● PROVIDED MATERIAL:
********
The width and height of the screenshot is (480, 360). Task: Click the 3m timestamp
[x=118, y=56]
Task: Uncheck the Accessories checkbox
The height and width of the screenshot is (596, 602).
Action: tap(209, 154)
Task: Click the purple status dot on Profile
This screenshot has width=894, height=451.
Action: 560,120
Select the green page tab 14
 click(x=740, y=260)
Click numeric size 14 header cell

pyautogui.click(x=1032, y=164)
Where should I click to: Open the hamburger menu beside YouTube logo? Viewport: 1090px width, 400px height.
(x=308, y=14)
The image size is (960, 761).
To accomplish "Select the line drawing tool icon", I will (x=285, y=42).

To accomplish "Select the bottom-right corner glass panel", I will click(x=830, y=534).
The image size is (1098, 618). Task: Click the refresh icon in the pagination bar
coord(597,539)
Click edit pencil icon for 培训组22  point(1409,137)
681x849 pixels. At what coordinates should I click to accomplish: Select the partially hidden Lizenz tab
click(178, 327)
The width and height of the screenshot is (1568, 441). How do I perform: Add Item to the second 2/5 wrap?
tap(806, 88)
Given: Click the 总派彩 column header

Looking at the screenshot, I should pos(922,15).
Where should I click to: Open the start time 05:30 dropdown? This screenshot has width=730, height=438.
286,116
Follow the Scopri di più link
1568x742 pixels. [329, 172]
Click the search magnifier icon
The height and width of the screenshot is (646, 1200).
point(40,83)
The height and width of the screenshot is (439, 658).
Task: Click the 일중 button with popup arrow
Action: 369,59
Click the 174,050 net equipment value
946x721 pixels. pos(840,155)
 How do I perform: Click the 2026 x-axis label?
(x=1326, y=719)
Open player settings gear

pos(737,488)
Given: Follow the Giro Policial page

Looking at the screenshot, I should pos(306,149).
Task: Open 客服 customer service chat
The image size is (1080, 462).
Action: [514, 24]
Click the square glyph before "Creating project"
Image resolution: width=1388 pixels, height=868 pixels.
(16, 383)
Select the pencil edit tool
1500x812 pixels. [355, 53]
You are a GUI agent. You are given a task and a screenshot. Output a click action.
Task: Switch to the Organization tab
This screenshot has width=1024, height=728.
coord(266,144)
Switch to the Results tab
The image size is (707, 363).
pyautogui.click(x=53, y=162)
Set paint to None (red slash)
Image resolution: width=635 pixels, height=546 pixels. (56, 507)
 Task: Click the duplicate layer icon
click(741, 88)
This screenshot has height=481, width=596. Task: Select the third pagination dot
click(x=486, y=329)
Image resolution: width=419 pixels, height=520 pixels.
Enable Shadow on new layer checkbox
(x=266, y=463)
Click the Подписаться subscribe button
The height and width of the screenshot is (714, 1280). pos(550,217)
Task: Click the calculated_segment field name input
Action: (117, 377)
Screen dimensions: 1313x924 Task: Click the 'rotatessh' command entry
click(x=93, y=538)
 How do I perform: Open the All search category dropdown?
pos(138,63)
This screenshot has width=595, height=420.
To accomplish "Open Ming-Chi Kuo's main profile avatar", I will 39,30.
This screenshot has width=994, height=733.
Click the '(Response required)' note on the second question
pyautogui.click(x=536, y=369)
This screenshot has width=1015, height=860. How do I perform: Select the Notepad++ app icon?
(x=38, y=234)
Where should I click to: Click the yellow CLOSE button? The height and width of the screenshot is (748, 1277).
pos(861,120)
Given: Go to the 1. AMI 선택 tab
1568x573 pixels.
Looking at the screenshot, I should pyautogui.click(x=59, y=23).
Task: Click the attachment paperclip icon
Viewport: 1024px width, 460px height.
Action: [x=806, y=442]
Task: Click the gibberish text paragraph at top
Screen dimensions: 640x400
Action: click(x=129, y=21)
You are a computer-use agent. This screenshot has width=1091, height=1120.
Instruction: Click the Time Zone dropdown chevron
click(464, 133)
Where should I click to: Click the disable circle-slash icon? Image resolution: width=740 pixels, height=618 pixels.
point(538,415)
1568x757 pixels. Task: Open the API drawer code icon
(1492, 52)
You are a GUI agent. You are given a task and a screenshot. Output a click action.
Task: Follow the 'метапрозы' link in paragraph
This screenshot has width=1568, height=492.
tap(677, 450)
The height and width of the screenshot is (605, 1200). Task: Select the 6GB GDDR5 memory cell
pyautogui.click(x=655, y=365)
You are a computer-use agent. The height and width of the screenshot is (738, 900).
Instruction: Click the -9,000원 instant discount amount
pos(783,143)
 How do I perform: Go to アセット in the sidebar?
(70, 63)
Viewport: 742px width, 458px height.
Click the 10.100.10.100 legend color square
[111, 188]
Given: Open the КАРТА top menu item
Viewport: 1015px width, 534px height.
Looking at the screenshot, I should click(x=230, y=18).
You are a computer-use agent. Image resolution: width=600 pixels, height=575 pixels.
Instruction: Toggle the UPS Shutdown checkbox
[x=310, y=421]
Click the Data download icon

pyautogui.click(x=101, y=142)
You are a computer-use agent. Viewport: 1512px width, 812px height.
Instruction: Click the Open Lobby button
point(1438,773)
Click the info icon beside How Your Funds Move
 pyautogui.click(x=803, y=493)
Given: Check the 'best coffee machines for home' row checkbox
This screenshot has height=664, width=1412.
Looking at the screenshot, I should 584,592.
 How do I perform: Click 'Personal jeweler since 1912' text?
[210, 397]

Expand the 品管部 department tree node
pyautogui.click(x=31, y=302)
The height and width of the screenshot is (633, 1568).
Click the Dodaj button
********
● WHAT NEEDS TO BE DONE: Copy exactly the lines that run from the one containing "Given: Check the" to the last line of the listing, both included, and nothing more.

● EXERCISE RESULT:
Given: Check the 'best coffee machines for home' row checkbox
This screenshot has height=664, width=1412.
Looking at the screenshot, I should 584,592.
 How do I perform: Click 'Personal jeweler since 1912' text?
[210, 397]

Expand the 品管部 department tree node
pyautogui.click(x=31, y=302)
The height and width of the screenshot is (633, 1568).
Click the Dodaj button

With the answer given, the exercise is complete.